As we saw in the immediate wake of the Dobbs decision, dormant zombie laws become enforceable once the Supreme Court reverses course on the relevant issue. This was the case with abortion laws in many states, including Arizona and Wisconsin, which faced public pressure to repeal their laws. However, importantly, abortion is not the only issue for which states have zombie laws on the books. For example, the right to contraception is an issue that is closely tied to abortion but is not synonymous and could find itself on the chopping block. In 1965, the Supreme Court ruled in Griswold v. Connecticut that banning contraception was unconstitutional. This decision rested on the foundations of a right to privacy, which would ultimately be solidified in Roe and then torn down in Dobbs. If Griswold were to be struck down, only 14 states and DC would have a guaranteed right to contraception, with 7 of these laws being passed immediately following the Dobbs decision. The other 36 states would be left to figure out where their state sits if this decision were to fall. Additionally, at the federal level, Congress attempted to pass federal protection for contraception in the post-Dobbs Right to Contraception Act. However, a number of senators blocked this initiative, so it never passed the Senate.

 

Another right that may be called into question with the loss of the constitutionally protected right to privacy, though in a slightly different vein, is the right to marry regardless of sex.

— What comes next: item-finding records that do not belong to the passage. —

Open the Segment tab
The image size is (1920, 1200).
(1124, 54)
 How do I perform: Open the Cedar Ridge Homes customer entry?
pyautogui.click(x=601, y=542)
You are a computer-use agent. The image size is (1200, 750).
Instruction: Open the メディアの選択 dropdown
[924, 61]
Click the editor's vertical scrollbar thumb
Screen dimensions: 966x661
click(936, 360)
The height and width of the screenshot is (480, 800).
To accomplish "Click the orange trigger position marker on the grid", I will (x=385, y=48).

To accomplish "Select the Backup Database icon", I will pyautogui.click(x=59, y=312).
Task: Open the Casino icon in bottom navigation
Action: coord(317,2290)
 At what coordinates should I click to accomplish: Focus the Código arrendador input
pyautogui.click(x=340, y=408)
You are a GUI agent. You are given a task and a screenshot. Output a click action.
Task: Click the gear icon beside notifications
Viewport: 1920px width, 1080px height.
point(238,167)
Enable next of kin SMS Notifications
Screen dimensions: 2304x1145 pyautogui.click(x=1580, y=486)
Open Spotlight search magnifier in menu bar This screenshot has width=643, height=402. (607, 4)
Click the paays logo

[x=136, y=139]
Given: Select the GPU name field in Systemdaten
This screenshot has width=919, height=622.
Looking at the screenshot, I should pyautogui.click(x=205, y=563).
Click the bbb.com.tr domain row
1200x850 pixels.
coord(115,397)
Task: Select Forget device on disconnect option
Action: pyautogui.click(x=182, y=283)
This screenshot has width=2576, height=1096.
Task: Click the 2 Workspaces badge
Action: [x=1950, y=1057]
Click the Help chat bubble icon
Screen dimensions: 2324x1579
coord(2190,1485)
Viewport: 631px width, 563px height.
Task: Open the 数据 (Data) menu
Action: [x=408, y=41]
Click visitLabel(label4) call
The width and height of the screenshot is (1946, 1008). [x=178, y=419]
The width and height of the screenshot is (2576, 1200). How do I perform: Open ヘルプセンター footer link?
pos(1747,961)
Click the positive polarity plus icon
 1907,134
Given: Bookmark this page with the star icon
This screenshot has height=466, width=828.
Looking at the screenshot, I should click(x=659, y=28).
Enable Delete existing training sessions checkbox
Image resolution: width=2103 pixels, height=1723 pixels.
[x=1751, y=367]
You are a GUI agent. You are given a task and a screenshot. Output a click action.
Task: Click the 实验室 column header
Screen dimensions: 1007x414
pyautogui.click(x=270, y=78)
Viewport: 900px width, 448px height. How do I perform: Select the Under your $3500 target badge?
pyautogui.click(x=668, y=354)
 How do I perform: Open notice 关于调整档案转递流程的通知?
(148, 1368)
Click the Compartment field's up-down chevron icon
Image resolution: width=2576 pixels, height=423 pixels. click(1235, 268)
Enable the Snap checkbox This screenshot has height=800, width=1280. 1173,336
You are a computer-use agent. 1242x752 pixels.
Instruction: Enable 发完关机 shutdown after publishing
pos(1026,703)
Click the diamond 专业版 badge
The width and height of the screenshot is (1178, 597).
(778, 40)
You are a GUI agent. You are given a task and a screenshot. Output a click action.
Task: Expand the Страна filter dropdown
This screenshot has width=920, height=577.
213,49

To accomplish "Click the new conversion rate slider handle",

In Obergefell v. Hodges, the Supreme Court, ruling in line with the Constitution’s implicit right to privacy as held in Roe, ruled that same-sex couples have an equal right to marry as their opposite-sex counterparts. Despite this declaration of the constitutionality of same-sex marriage equality, or perhaps because of it, several states have neglected to strike prejudicial marriage laws from their books. If the Supreme Court were to strike down Obergefell, same-sex marriage would be illegal in 13 states, and sodomy would be criminalized in 12. In each of these states, the only thing protecting the rights of same-sex couples to marry is the rights codified in Obergefell. As it sits now, if the Supreme Court were to overturn Obergefell, these dormant laws would retake effect until repealed by their state legislatures. Complicating the matter further, in 2022, Congress passed the Respect for Marriage Act, which requires all states, regardless of whether they have legalized same-sex marriage, to recognize the marriage status of same-sex couples who were married in a state that legalizes it.

 

While these issues are the ones that have been most discussed, it is essential to recognize that with the Supreme Court trending ever more conservatively and with another Republican administration set to take over the executive branch, the issue of questionable zombie laws remaining on the books across the country is likely to become a more significant issue than it has been in the previous decades. While the average practitioner can’t challenge the dicta coming out of the Supreme Court, practitioners across the country must take stock of what zombie laws are on the books in their states and begin to think critically about what their states would look like should those zombie laws come back to life.